## Stated task:
Copy out the lines of the records below word for word, omitting the pictures.
::::::
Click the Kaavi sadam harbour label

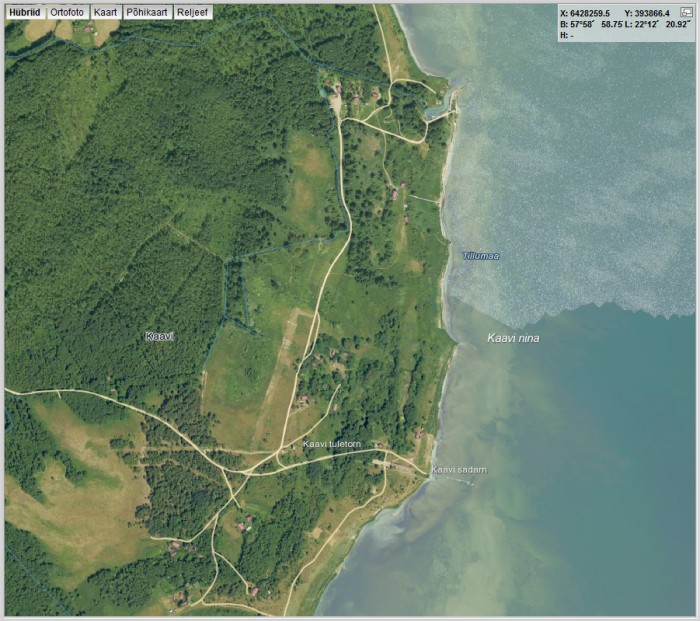(458, 469)
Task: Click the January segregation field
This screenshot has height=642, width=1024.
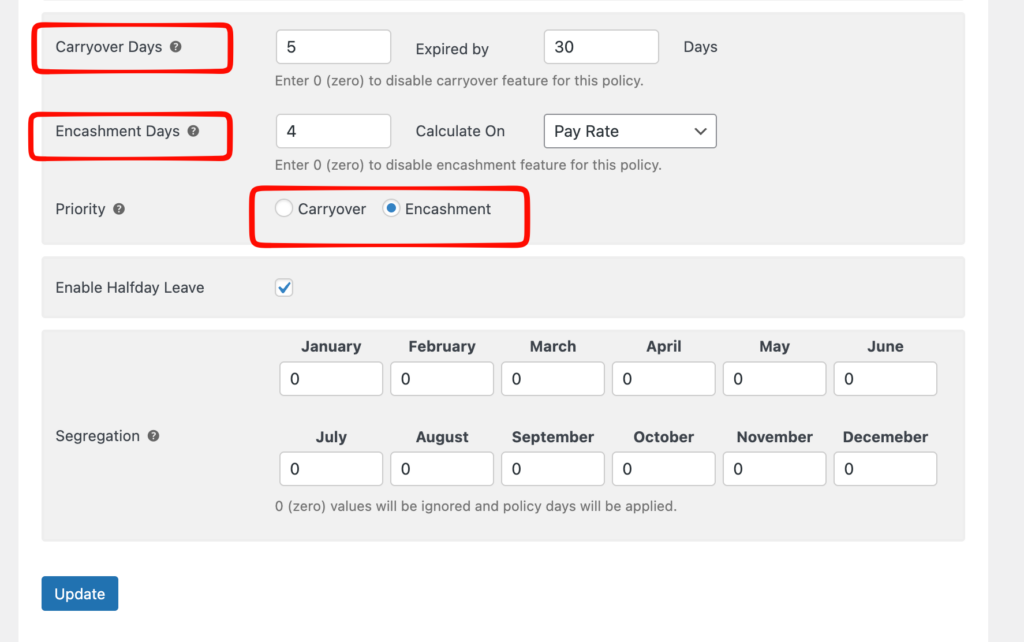Action: click(331, 379)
::::::
## Exercise solution:
Click the Kaavi sadam harbour label

(458, 469)
Task: Click the January segregation field
This screenshot has height=642, width=1024.
Action: click(331, 379)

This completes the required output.